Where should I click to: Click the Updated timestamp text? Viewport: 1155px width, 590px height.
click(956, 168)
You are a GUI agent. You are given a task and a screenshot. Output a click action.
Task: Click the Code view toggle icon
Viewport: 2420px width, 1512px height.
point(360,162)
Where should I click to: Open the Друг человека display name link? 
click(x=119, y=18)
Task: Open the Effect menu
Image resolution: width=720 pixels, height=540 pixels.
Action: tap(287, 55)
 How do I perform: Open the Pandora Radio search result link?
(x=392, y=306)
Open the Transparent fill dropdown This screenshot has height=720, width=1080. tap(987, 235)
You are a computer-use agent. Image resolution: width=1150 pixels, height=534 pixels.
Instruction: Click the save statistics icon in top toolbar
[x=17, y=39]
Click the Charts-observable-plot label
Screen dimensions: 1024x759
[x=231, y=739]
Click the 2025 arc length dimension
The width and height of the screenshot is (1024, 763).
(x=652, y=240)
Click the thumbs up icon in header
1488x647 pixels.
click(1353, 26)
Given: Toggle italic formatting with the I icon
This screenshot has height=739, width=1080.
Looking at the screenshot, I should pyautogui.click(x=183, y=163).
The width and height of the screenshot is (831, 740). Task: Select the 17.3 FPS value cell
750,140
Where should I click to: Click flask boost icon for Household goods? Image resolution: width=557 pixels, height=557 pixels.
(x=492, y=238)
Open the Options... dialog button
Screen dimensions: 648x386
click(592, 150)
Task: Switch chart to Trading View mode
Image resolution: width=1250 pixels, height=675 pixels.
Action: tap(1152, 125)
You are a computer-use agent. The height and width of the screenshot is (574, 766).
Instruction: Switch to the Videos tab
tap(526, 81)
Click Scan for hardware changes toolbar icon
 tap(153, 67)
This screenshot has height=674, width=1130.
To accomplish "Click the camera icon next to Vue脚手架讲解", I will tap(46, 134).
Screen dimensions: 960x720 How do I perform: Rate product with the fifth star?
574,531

^^^^^^^^^^^^^^^^

__Exercise objective__
Write down every entry exactly.

__Task output__
Where should I click to: Click the Updated timestamp text? Viewport: 1155px width, 590px height.
click(956, 168)
You are a GUI agent. You are given a task and a screenshot. Output a click action.
Task: Click the Code view toggle icon
Viewport: 2420px width, 1512px height.
point(360,162)
Where should I click to: Open the Друг человека display name link? 
click(x=119, y=18)
Task: Open the Effect menu
Image resolution: width=720 pixels, height=540 pixels.
Action: tap(287, 55)
 How do I perform: Open the Pandora Radio search result link?
(x=392, y=306)
Open the Transparent fill dropdown This screenshot has height=720, width=1080. tap(987, 235)
You are a computer-use agent. Image resolution: width=1150 pixels, height=534 pixels.
Instruction: Click the save statistics icon in top toolbar
[x=17, y=39]
Click the Charts-observable-plot label
Screen dimensions: 1024x759
[x=231, y=739]
Click the 2025 arc length dimension
The width and height of the screenshot is (1024, 763).
(x=652, y=240)
Click the thumbs up icon in header
1488x647 pixels.
click(1353, 26)
Given: Toggle italic formatting with the I icon
This screenshot has height=739, width=1080.
Looking at the screenshot, I should pyautogui.click(x=183, y=163).
The width and height of the screenshot is (831, 740). Task: Select the 17.3 FPS value cell
750,140
Where should I click to: Click flask boost icon for Household goods? Image resolution: width=557 pixels, height=557 pixels.
(x=492, y=238)
Open the Options... dialog button
Screen dimensions: 648x386
click(592, 150)
Task: Switch chart to Trading View mode
Image resolution: width=1250 pixels, height=675 pixels.
Action: tap(1152, 125)
You are a computer-use agent. The height and width of the screenshot is (574, 766).
Instruction: Switch to the Videos tab
tap(526, 81)
Click Scan for hardware changes toolbar icon
 tap(153, 67)
This screenshot has height=674, width=1130.
To accomplish "Click the camera icon next to Vue脚手架讲解", I will tap(46, 134).
Screen dimensions: 960x720 How do I perform: Rate product with the fifth star?
574,531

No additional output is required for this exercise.